Em Aldrava, o renascimento é uma questão frequente, exigida pela realidade histórica e seu lastro de barbárie; talvez, exigida também pela criação artística. Em uma passagem de “Vingar I”, a criação e a esperança comungam da mesma energia, ligando-se indiretamente ao renascimento das coisas deste mundo: “Tenho o secreto desejo de inumar/ tudo o que não tem raízes aéreas// É o meu jeito de querer que tudo ao meu redor/ tenha chance de poder vingar e de poder crescer// Esperança é crer que os vaga-lumes esquecerão de morrer/ para lembrarem da eternidade que é frutificar”.

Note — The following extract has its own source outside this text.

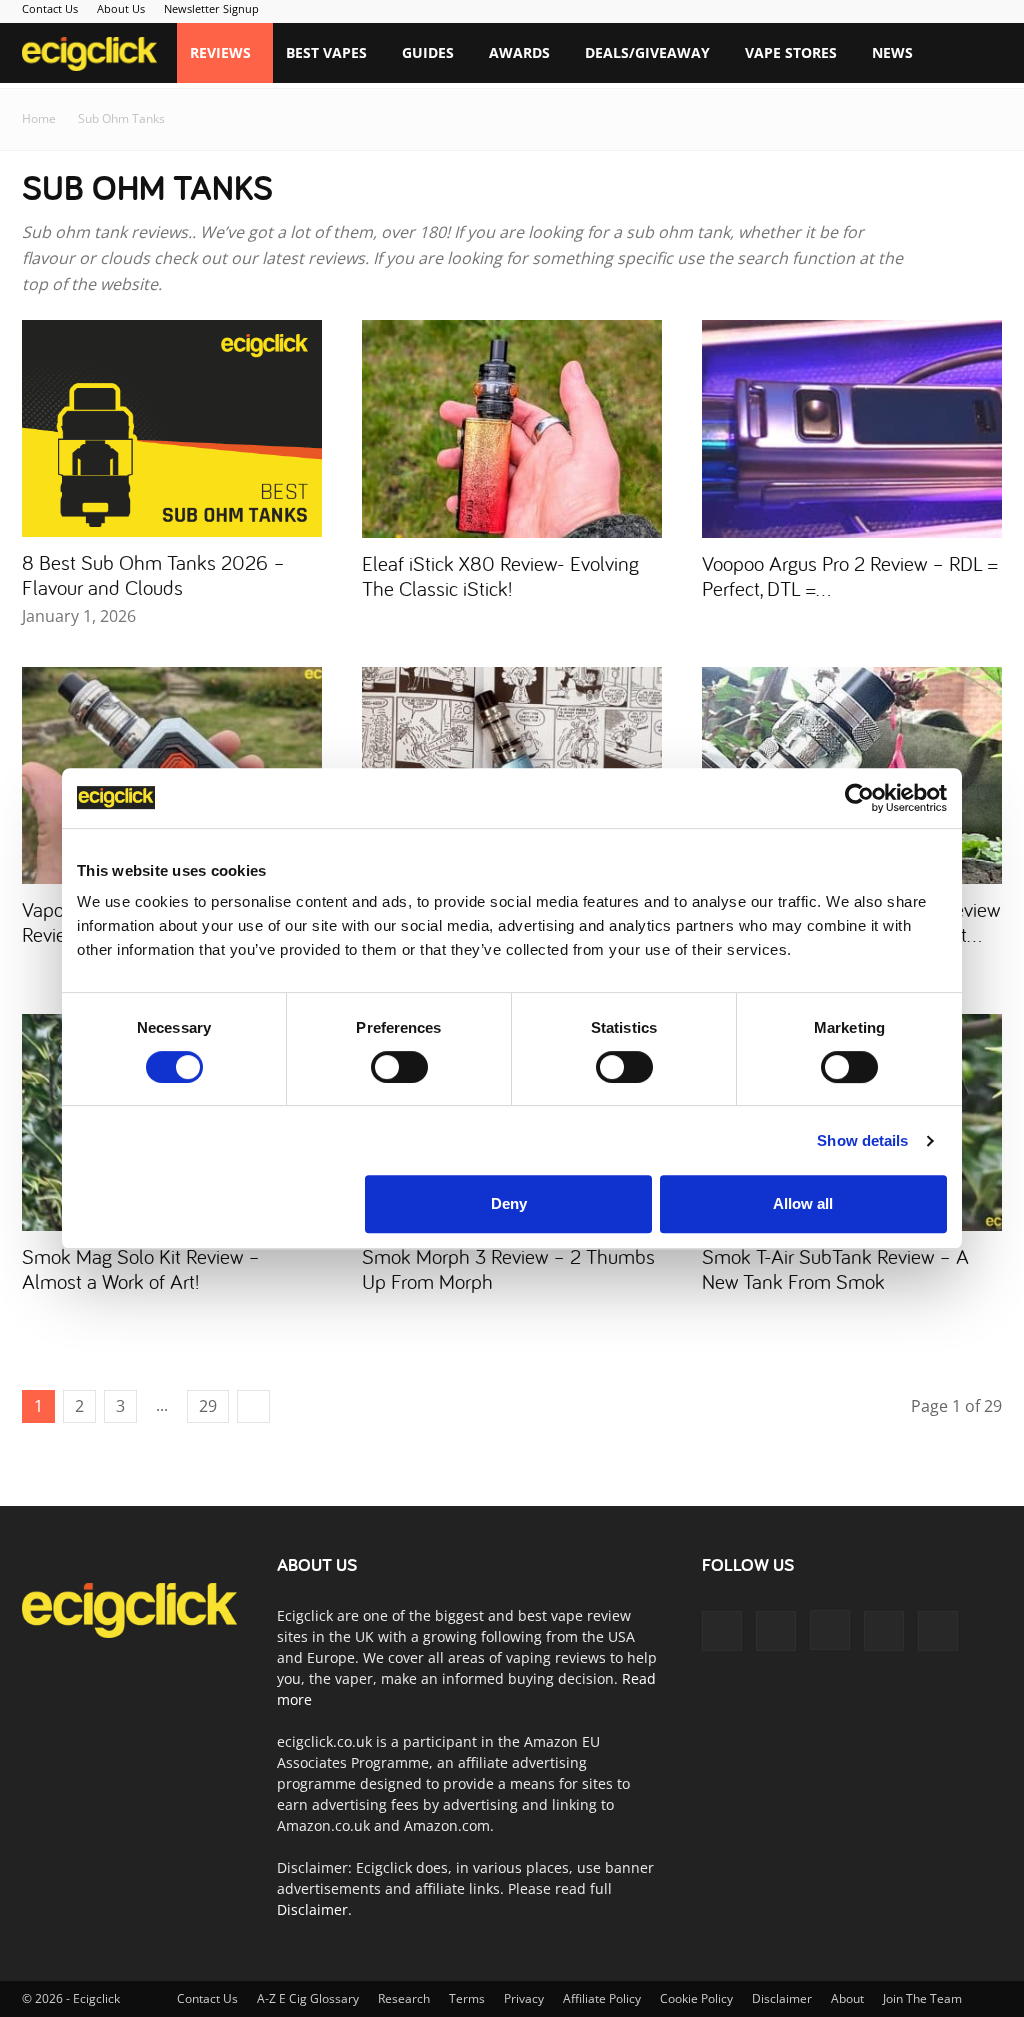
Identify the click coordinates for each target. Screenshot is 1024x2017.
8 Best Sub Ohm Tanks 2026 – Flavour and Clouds (153, 574)
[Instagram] (830, 1630)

Este é um livro que capta muitos aspectos do nosso tempo, sem abdicar do passado e do futuro, tratados em Aldrava sob as linhas de tensão firmadas pela vida e pela morte, pela esperança e sua falta, pelo desejo e as obrigações cotidianas. Nada é simples: distopia e utopia se tensionam dialeticamente, contraditoriamente. Não existem vias de mão única em seus poemas nem soluções fáceis para os problemas encontrados. A consciência clara de que a dor não passa está presente em suas folhas, mas Aline Cardoso também nos oferece campos de respiração, enfatizando que agir em busca da vida é a possibilidade que nos resta, sempre.
[1] Eduardo Coelho é professor do Departamento de Letras Vernáculas e do Programa de Pós-Graduação em Letras (Ciência da Literatura) da Universidade Federal do Rio de Janeiro – UFRJ. É um dos coordenadores do Programa Avançado de Cultura Contemporânea – PACC, onde desenvolve o projeto Laboratório da Palavra.